### Task objective
Render all of the rows below as a numbered list, one item per line, omitting any blank lines.

### Data provided
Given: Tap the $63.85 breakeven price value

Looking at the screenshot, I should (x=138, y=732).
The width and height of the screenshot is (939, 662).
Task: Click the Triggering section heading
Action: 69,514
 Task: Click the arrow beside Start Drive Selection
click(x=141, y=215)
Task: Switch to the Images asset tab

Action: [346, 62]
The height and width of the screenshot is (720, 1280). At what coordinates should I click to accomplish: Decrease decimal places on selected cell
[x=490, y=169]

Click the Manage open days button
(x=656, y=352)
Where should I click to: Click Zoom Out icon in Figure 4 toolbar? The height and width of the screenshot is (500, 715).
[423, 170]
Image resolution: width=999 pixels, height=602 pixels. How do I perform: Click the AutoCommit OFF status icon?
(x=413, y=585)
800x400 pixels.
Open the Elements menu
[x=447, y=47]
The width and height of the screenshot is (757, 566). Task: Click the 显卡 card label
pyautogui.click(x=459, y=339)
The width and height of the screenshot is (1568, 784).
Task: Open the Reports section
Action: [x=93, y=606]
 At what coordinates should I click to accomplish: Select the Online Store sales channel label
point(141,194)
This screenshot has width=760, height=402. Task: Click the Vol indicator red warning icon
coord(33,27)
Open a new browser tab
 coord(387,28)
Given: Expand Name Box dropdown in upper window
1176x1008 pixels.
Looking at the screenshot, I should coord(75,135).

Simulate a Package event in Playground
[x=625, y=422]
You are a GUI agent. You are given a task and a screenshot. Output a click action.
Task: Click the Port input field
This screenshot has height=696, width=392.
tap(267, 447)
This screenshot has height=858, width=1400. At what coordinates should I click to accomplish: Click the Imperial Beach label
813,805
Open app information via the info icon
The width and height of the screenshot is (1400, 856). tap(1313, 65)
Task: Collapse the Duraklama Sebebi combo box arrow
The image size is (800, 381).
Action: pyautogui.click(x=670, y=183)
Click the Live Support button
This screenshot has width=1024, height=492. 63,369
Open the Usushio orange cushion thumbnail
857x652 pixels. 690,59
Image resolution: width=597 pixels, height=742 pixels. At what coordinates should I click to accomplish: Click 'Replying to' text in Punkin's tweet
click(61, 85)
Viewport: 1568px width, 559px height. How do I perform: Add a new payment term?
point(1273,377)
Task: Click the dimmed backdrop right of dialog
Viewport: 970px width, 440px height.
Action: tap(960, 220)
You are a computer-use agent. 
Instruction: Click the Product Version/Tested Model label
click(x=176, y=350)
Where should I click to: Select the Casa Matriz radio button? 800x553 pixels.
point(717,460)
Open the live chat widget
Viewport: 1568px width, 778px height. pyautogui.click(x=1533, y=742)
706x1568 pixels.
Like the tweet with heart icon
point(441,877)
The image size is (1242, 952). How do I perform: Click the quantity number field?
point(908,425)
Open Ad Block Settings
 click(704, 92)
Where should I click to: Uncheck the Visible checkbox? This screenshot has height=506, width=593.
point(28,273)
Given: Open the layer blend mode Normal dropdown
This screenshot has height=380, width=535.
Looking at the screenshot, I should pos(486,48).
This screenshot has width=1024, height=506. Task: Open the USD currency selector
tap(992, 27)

### Task response
1. Given: Tap the $63.85 breakeven price value
2. Looking at the screenshot, I should (x=138, y=732).
3. The width and height of the screenshot is (939, 662).
4. Task: Click the Triggering section heading
5. Action: 69,514
6.  Task: Click the arrow beside Start Drive Selection
7. click(x=141, y=215)
8. Task: Switch to the Images asset tab
9. Action: [346, 62]
10. The height and width of the screenshot is (720, 1280). At what coordinates should I click to accomplish: Decrease decimal places on selected cell
11. [x=490, y=169]
12. Click the Manage open days button
13. (x=656, y=352)
14. Where should I click to: Click Zoom Out icon in Figure 4 toolbar? The height and width of the screenshot is (500, 715).
15. [423, 170]
16. Image resolution: width=999 pixels, height=602 pixels. How do I perform: Click the AutoCommit OFF status icon?
17. (x=413, y=585)
18. 800x400 pixels.
19. Open the Elements menu
20. [x=447, y=47]
21. The width and height of the screenshot is (757, 566). Task: Click the 显卡 card label
22. pyautogui.click(x=459, y=339)
23. The width and height of the screenshot is (1568, 784).
24. Task: Open the Reports section
25. Action: [x=93, y=606]
26.  At what coordinates should I click to accomplish: Select the Online Store sales channel label
27. point(141,194)
28. This screenshot has width=760, height=402. Task: Click the Vol indicator red warning icon
29. coord(33,27)
30. Open a new browser tab
31.  coord(387,28)
32. Given: Expand Name Box dropdown in upper window
33. 1176x1008 pixels.
34. Looking at the screenshot, I should coord(75,135).
35. Simulate a Package event in Playground
36. [x=625, y=422]
37. You are a GUI agent. You are given a task and a screenshot. Output a click action.
38. Task: Click the Port input field
39. This screenshot has height=696, width=392.
40. tap(267, 447)
41. This screenshot has height=858, width=1400. At what coordinates should I click to accomplish: Click the Imperial Beach label
42. 813,805
43. Open app information via the info icon
44. The width and height of the screenshot is (1400, 856). tap(1313, 65)
45. Task: Collapse the Duraklama Sebebi combo box arrow
46. The image size is (800, 381).
47. Action: pyautogui.click(x=670, y=183)
48. Click the Live Support button
49. This screenshot has width=1024, height=492. 63,369
50. Open the Usushio orange cushion thumbnail
51. 857x652 pixels. 690,59
52. Image resolution: width=597 pixels, height=742 pixels. At what coordinates should I click to accomplish: Click 'Replying to' text in Punkin's tweet
53. click(61, 85)
54. Viewport: 1568px width, 559px height. How do I perform: Add a new payment term?
55. point(1273,377)
56. Task: Click the dimmed backdrop right of dialog
57. Viewport: 970px width, 440px height.
58. Action: tap(960, 220)
59. You are a computer-use agent. 
60. Instruction: Click the Product Version/Tested Model label
61. click(x=176, y=350)
62. Where should I click to: Select the Casa Matriz radio button? 800x553 pixels.
63. point(717,460)
64. Open the live chat widget
65. Viewport: 1568px width, 778px height. pyautogui.click(x=1533, y=742)
66. 706x1568 pixels.
67. Like the tweet with heart icon
68. point(441,877)
69. The image size is (1242, 952). How do I perform: Click the quantity number field?
70. point(908,425)
71. Open Ad Block Settings
72.  click(704, 92)
73. Where should I click to: Uncheck the Visible checkbox? This screenshot has height=506, width=593.
74. point(28,273)
75. Given: Open the layer blend mode Normal dropdown
76. This screenshot has height=380, width=535.
77. Looking at the screenshot, I should pos(486,48).
78. This screenshot has width=1024, height=506. Task: Open the USD currency selector
79. tap(992, 27)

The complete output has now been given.